100 pp., $19.95 paperback
Oxford Mark Twain
Edited by Shelley Fisher Fishkin
Oxford University Press
29 volumes, $295,
$16.95 to $25 per volume
The Oxford Book of London
Edited by Paul Bailey
Oxford University Press
377 pp., $25
The Diary of Samuel Pepys
Edited by R.C. Latham and W. Matthews,
11 volumes, paperback
$184 for the set
$16 to $20 per volume
The Dictionary of National Biography, 11th Supplement:1986-1990
Edited by C.S. Nicholls
Oxford University Press
576 pp., $95
The Private World of the Duke and Duchess of Windsor
By Hugo Vickers
240 pp., $67.50
Masterworks in Berlin: A City's Paintings Reunited
By Colin Eisler
Bulfinch Press/Little, Brown
700 pp., $125
French Art: The Ancien Regime, 1620-1775
By Andr Chastel
400 pp., $75
The Empress and the Architect: British Architecture and Gardens at the Court of Catherine the Great
By Dimitri Shvidkovsky
Yale University Press
273 pp., $60
Master of English Landscape
By Laure Meyer
224 pp., $24.95 paperback
What My Heart Has Seen: Tony Bennett
Introduction by Ralph Sharon
152 pp., $40
Exchanging Hats: Paintings
By Elizabeth Bishop
Farrar Straus Giroux
106 pp., $40
The New York Musicals of Comden & Green: On the Town, Wonderful Town, Bells are Ringing
By Betty Comden and Adolph Green
287 pp., $35
The Complete Annotated Gilbert & Sullivan
Introduced and edited by Ian Bradley
Oxford University Press
1,197 pp., $35
By John Vanderplank
The MIT Press
224 pp., $40
For centuries, books have brought far-off times and places close to hand, allowing readers to explore a variety of worlds beyond the confines of their immediate surroundings.

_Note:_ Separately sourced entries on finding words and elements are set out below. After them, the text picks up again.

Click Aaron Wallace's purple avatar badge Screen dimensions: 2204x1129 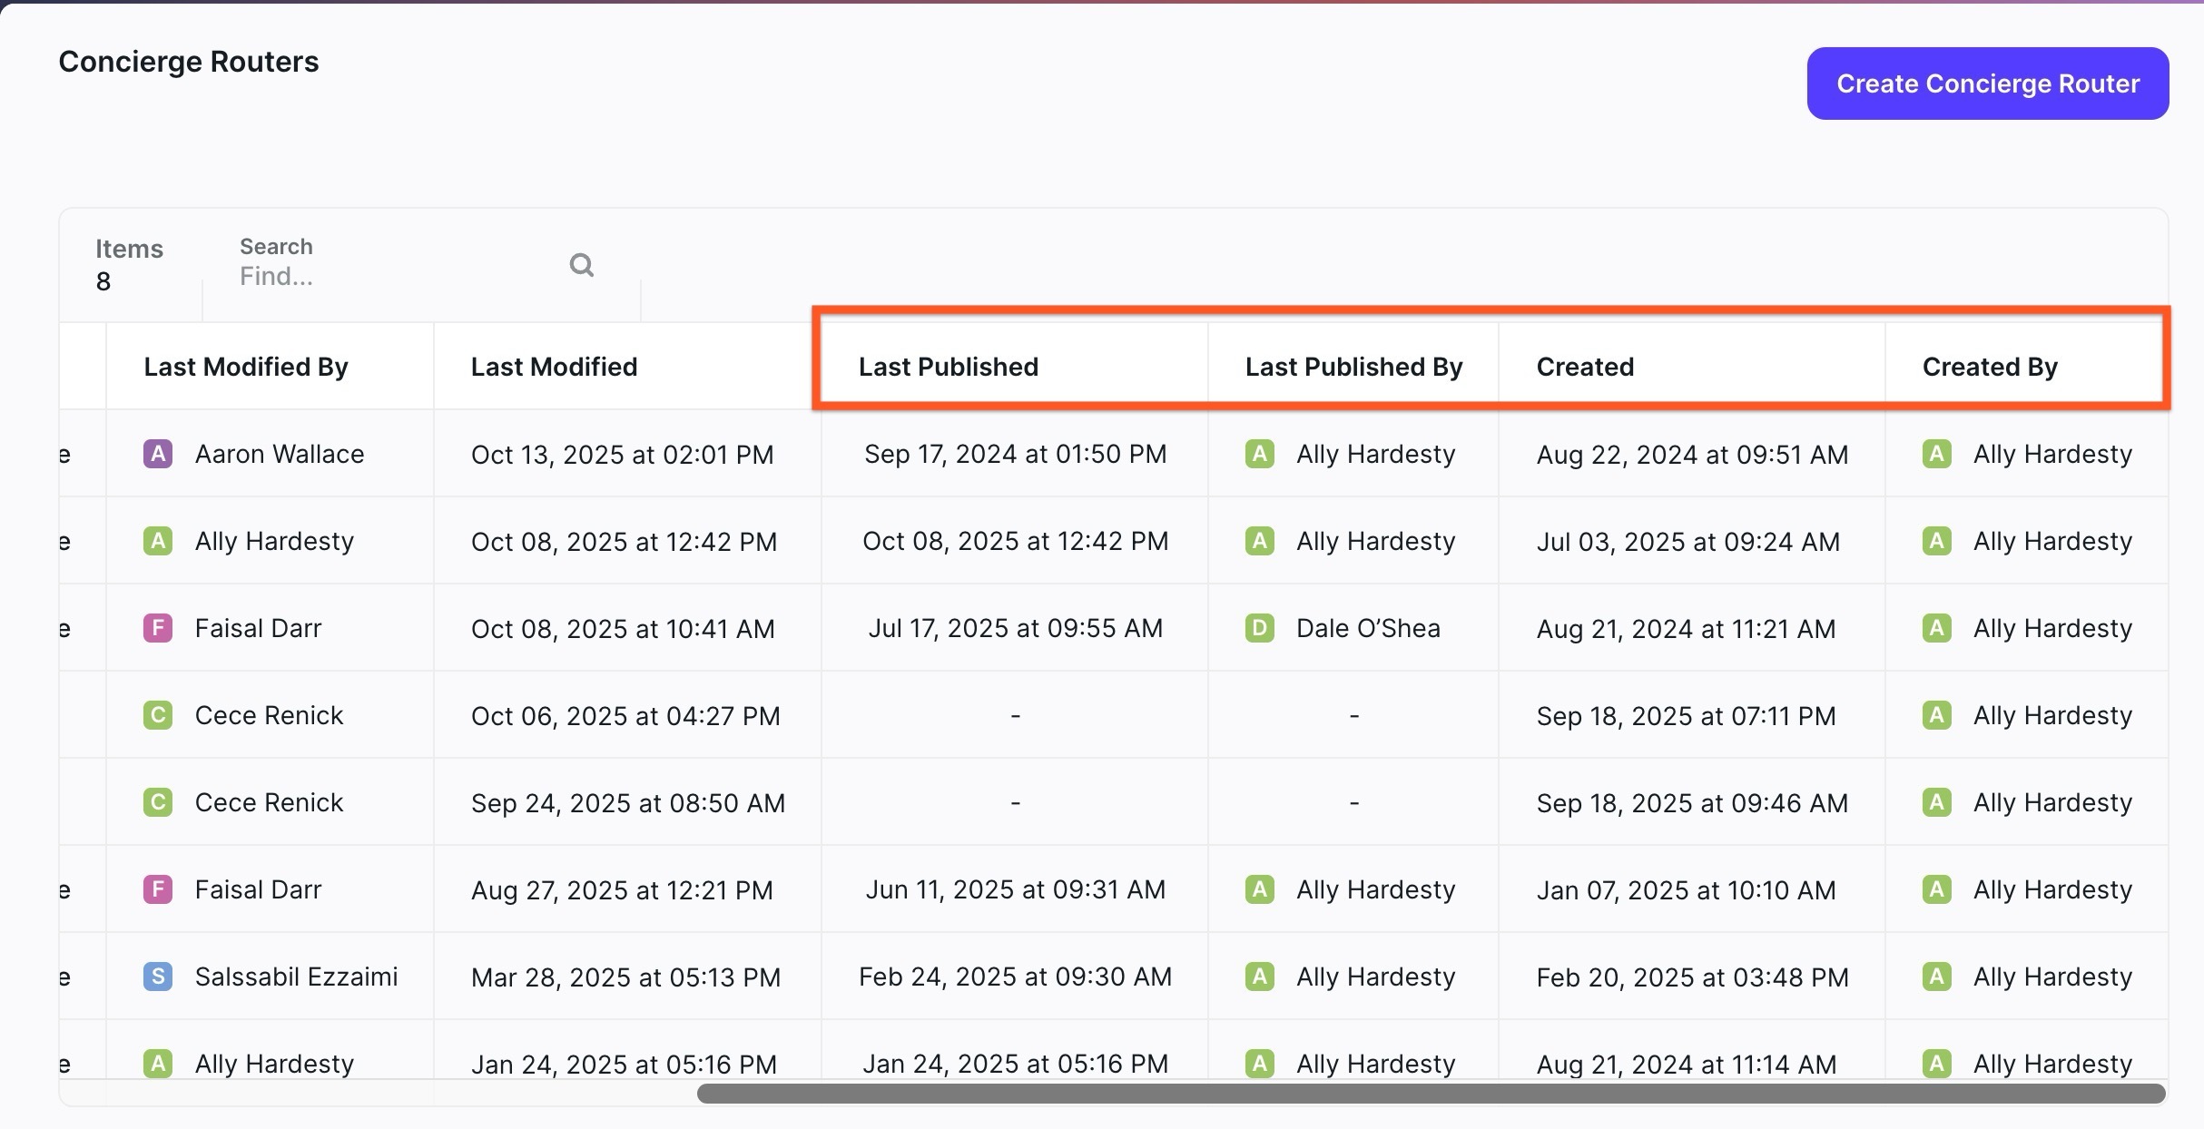pyautogui.click(x=158, y=454)
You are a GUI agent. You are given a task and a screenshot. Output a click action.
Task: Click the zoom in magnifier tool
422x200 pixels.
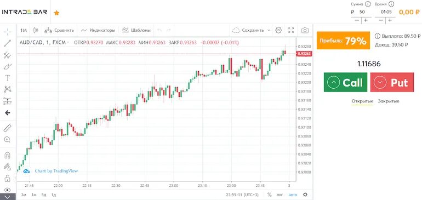click(x=8, y=139)
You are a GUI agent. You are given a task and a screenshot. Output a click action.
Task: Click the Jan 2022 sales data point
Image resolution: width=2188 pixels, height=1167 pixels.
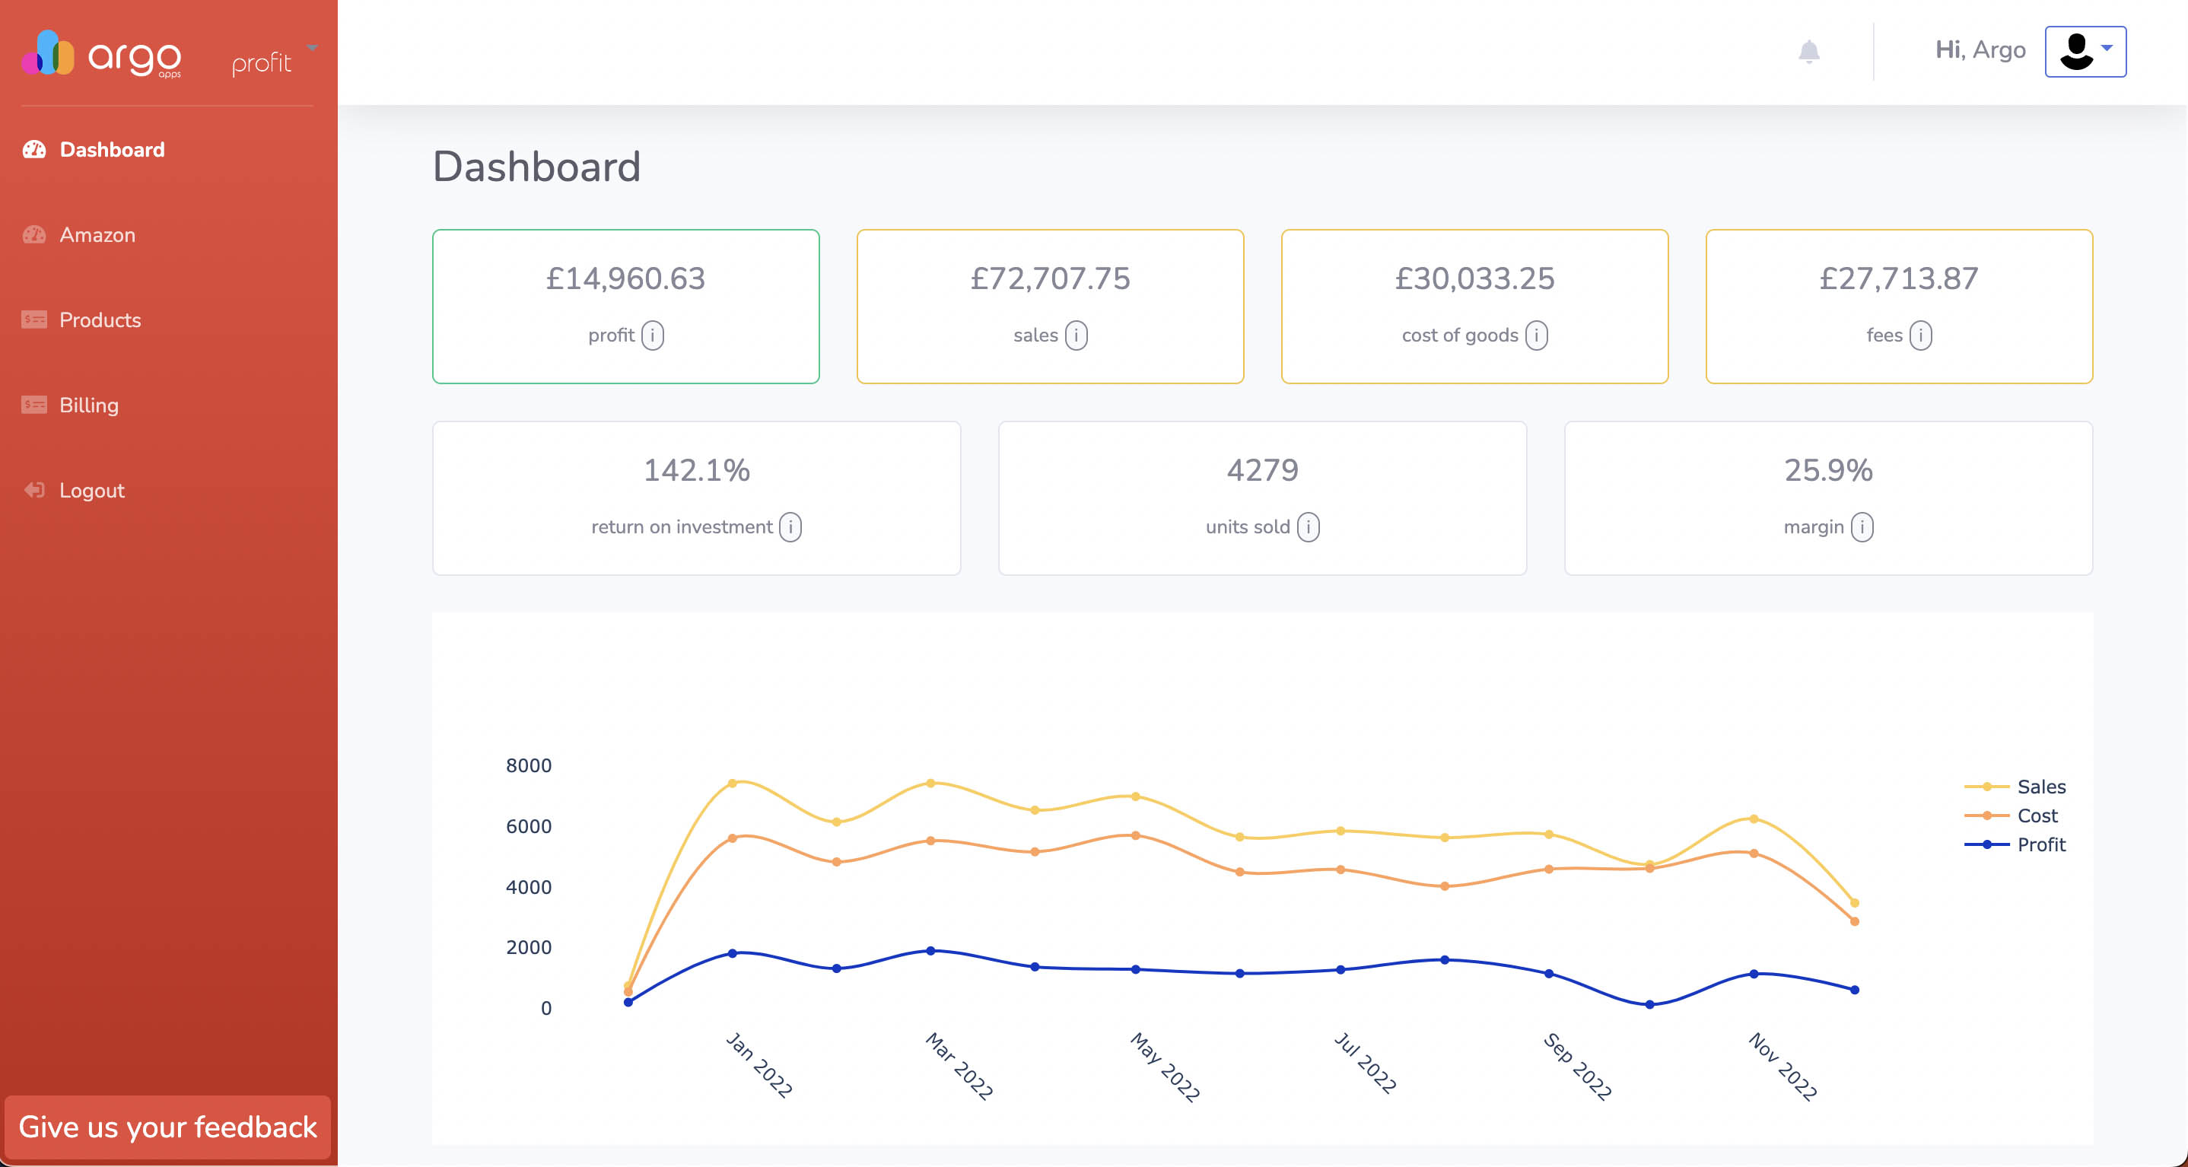[x=732, y=783]
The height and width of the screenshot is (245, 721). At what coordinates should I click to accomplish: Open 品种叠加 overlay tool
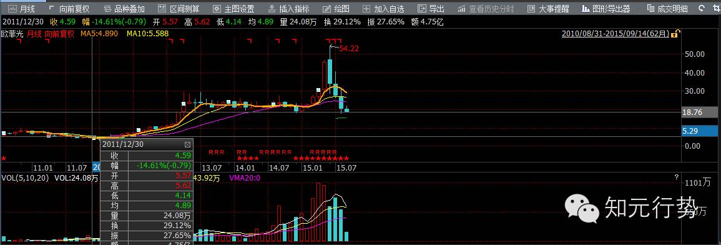point(124,9)
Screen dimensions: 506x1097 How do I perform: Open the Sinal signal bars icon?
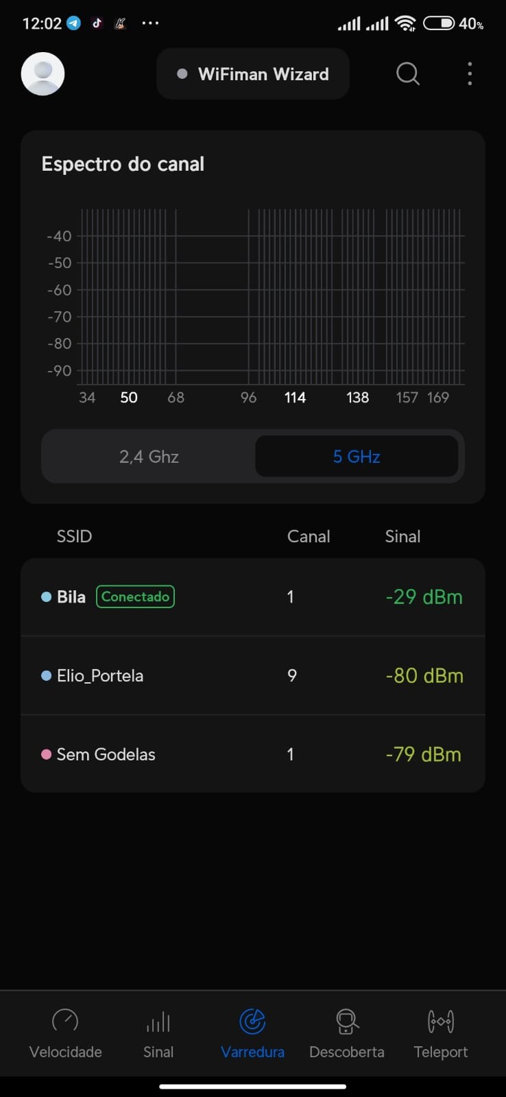pos(158,1022)
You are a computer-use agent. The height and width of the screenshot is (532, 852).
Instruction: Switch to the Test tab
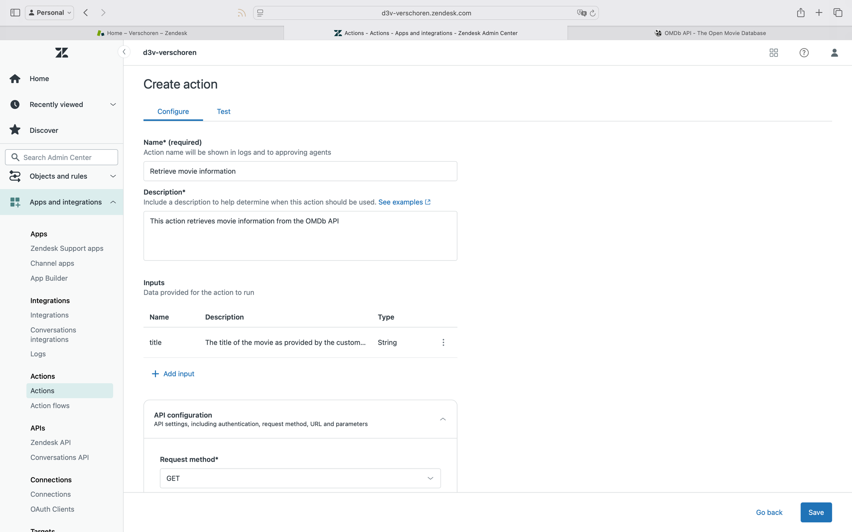point(223,112)
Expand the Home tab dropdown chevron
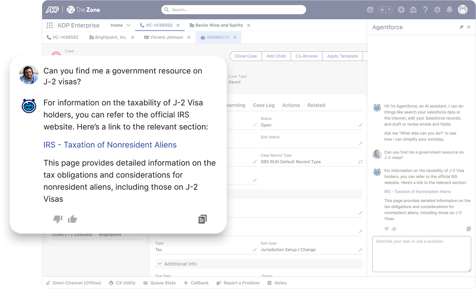Viewport: 476px width, 289px height. click(129, 25)
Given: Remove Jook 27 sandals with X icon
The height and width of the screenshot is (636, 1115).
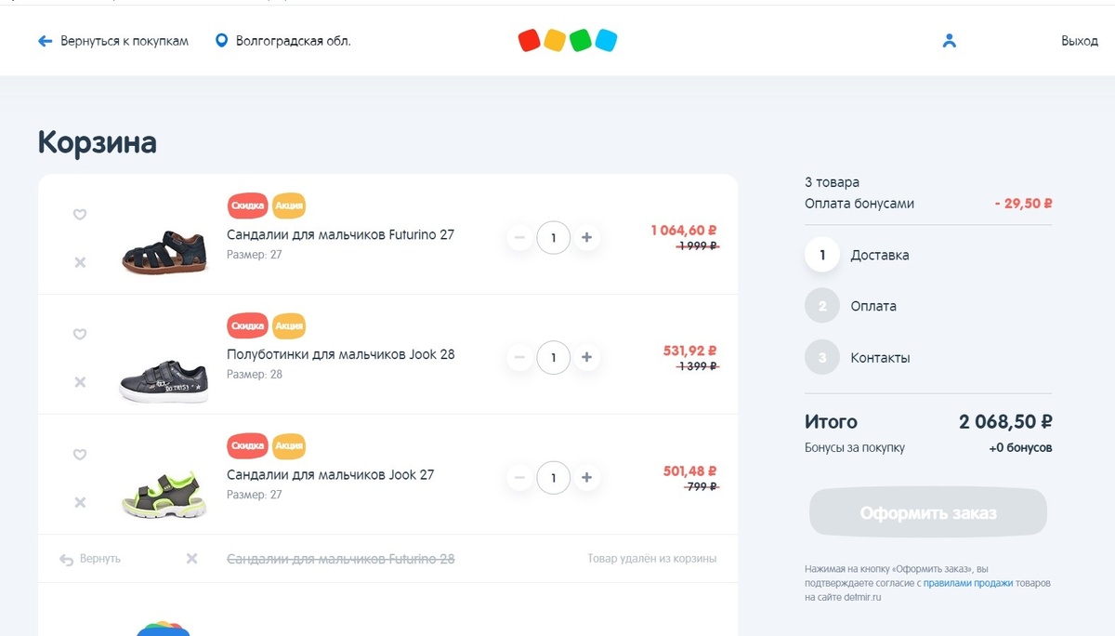Looking at the screenshot, I should [x=80, y=502].
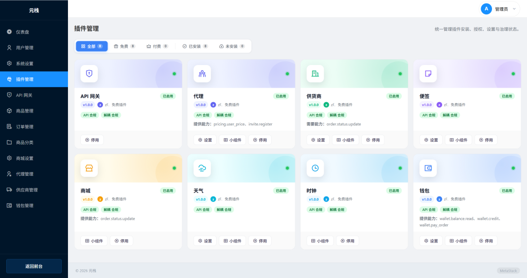The width and height of the screenshot is (527, 278).
Task: Click the MetaStack badge in footer
Action: (508, 271)
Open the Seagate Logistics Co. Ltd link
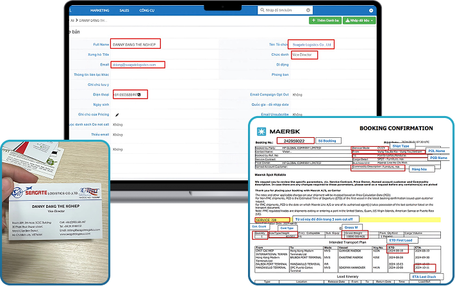The height and width of the screenshot is (286, 455). coord(311,45)
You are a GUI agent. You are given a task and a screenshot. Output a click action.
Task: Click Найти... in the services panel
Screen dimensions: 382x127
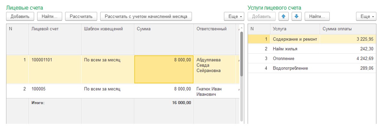coord(317,16)
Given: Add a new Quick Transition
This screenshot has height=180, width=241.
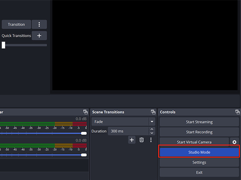Looking at the screenshot, I should [39, 36].
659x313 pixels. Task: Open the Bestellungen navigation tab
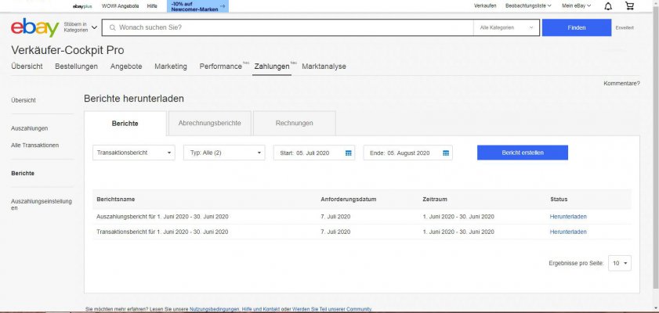point(76,67)
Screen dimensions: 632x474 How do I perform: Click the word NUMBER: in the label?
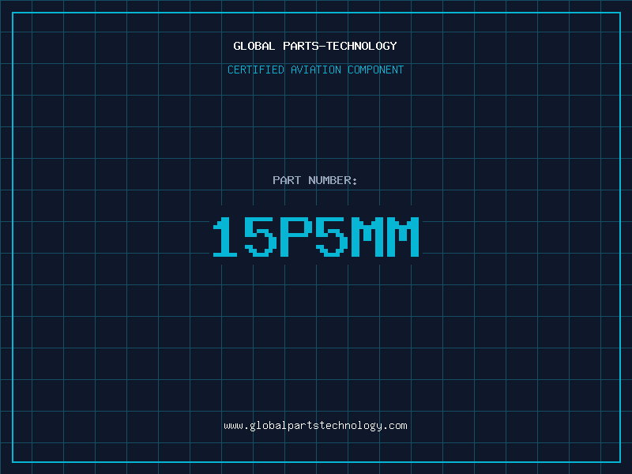tap(333, 180)
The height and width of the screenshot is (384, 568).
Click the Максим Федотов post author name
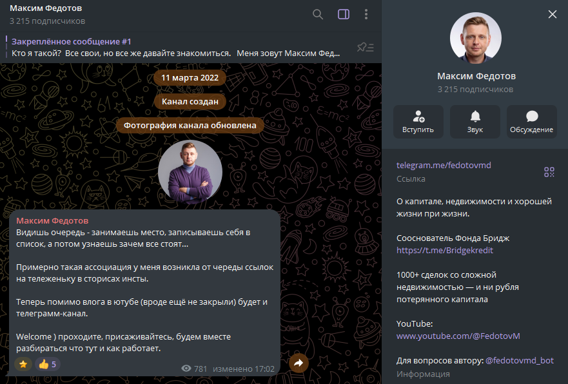pos(52,221)
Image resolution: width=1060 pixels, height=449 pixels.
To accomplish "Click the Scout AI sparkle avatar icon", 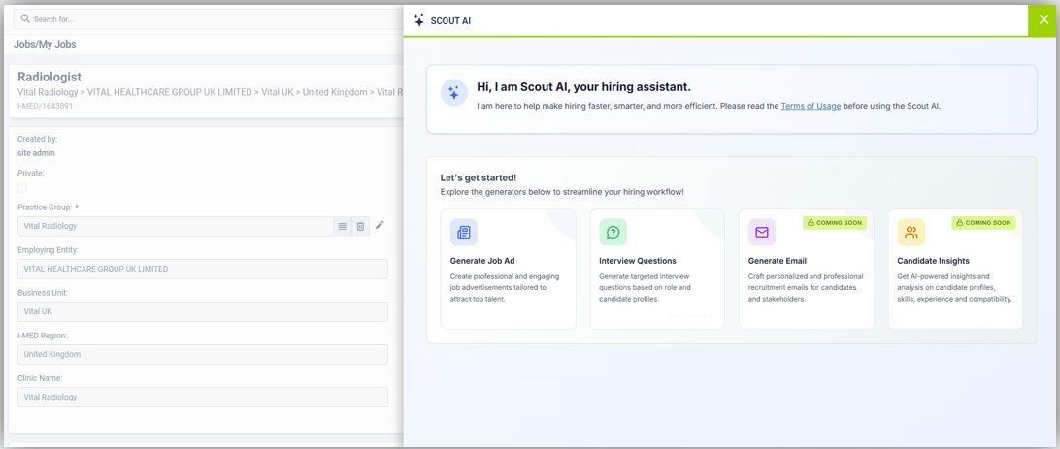I will point(453,93).
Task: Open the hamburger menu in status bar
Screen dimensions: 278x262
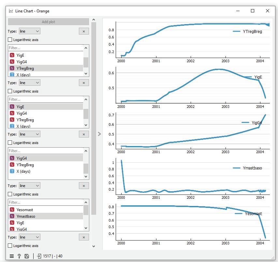Action: pos(12,256)
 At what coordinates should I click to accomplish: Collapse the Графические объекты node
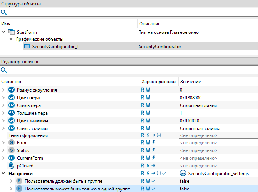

A book that commemorates the exploits of individuals who braved privation and peril to chart uncharted territory is The Explorers: From the Ancient World to the Present, by Paola Novaresio. Although by no means exhaustive, this engagingly illustrated survey makes use of color pictures, maps, and documentary letters, logs, and journals to tell the stories of venturesome souls from the ancient Egyptians and the seagoing Phoenicians (who seem to have circled the coast of Africa in the 7th century BC) to the modern-day astronauts who first set foot on the moon.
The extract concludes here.